Vaginal and bladder symptoms -
Genitourinary syndrome of menopause (GSM)

Genitourinary syndrome of menopause (GSM) is the term that is now used for vulvovaginal atrophy.

This comprehensive term encompasses conditions of the vagina, vulva, pelvic floor and urinary tract. GSM, like many other symptoms of menopause, is related to low oestrogen levels. While some women may find discussing the symptoms of GSM uncomfortable, it is important to seek help from a medical professional. GSM often goes undiagnosed, and it is a syndrome that can have a big impact on your quality of life.  

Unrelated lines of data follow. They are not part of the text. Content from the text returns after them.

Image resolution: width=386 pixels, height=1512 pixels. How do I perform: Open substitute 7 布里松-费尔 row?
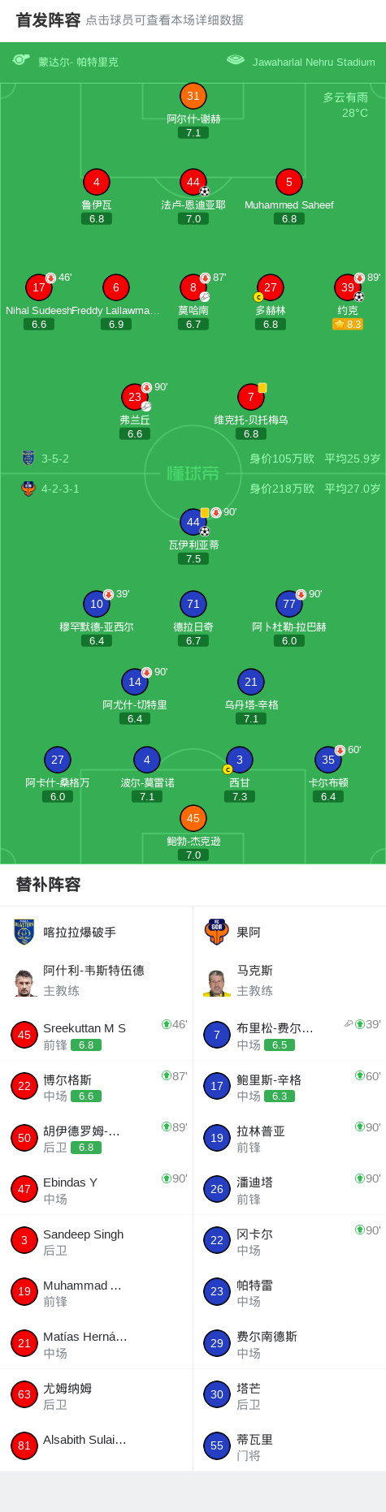pos(289,1035)
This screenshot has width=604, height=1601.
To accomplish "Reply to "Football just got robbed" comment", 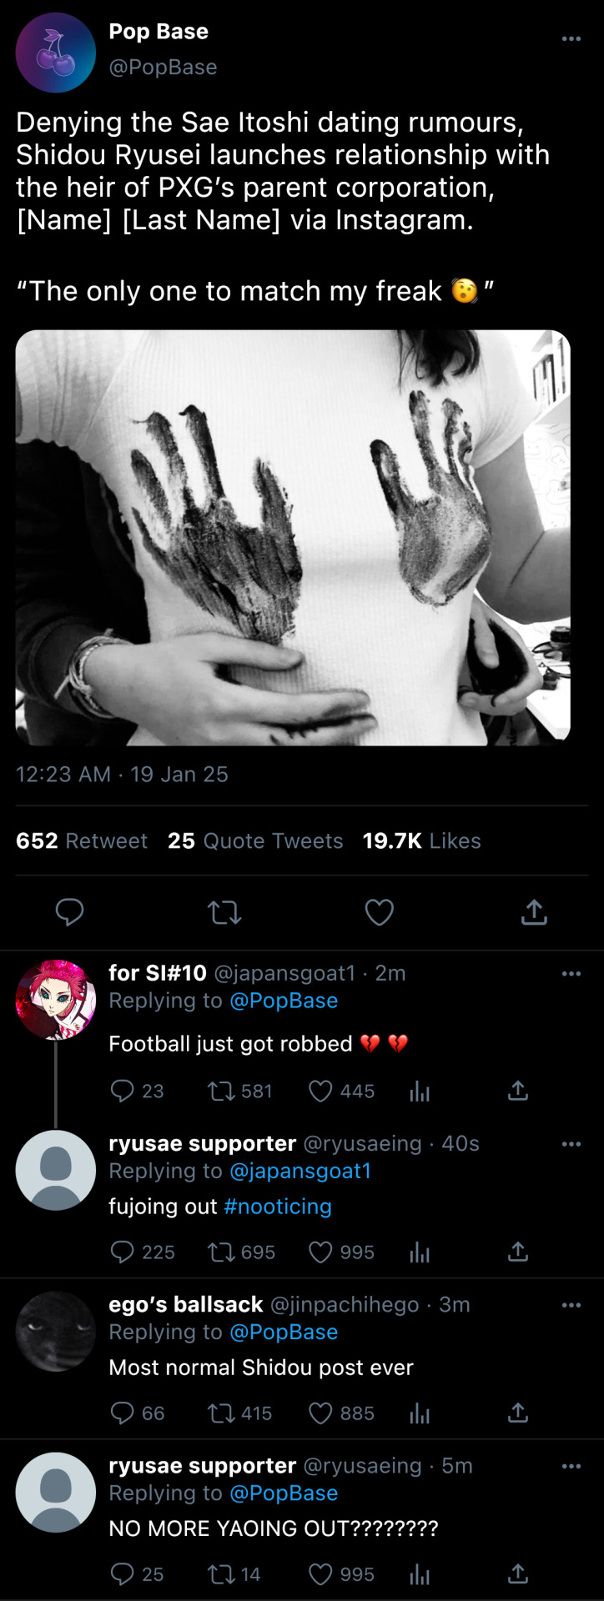I will tap(123, 1091).
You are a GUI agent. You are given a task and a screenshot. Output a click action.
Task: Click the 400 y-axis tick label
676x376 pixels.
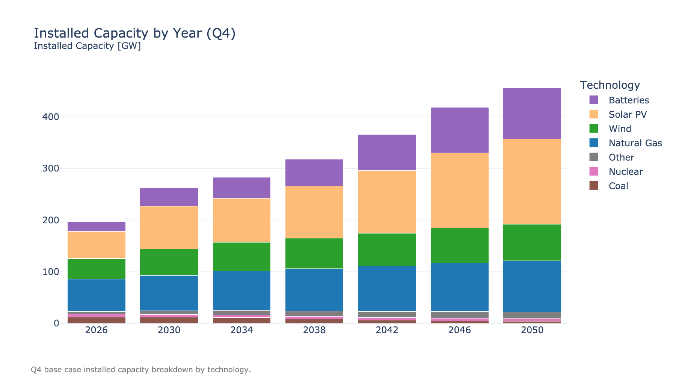click(51, 117)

Vaginal/vulva symptoms of GSM include:

  • Vaginal dryness

  • Decreased lubrication during sexual activity

  • Dyspareunia (painful intercourse)

  • Vaginal wall prolapse

  • Vaginal bleeding and discharge

  • Burning, dryness, irritation or itching of the vulva

  • Bleeding or spotting after intercourse

  • Loss of libido

Urinary symptoms of GSM include:

  • Recurrent UTIs

  • Urinary incontinence

  • Stress incontinence (from sneezing, laughing, lifting a heavy object)

  • Urgency urinary incontinence

  • Dysuria (painful urination) 

Unlike some symptoms of menopause, which can eventually subside, GSM symptoms can worsen over time. It is important to speak to your doctor or menopause specialist about these symptoms if you are experiencing them. They will be able to assist you in the management of the condition and help relieve symptoms.

Treatment options for GSM include:

  • Vaginal moisturisers for mild symptoms can be used alongside hormone treatment

  • Vaginal lubricants for short-term relief for vaginal dryness

  • Vaginal oestrogen in the form of a pessary, cream or gel. This is the best way to restore vaginal pH and decrease incidence of UTIs.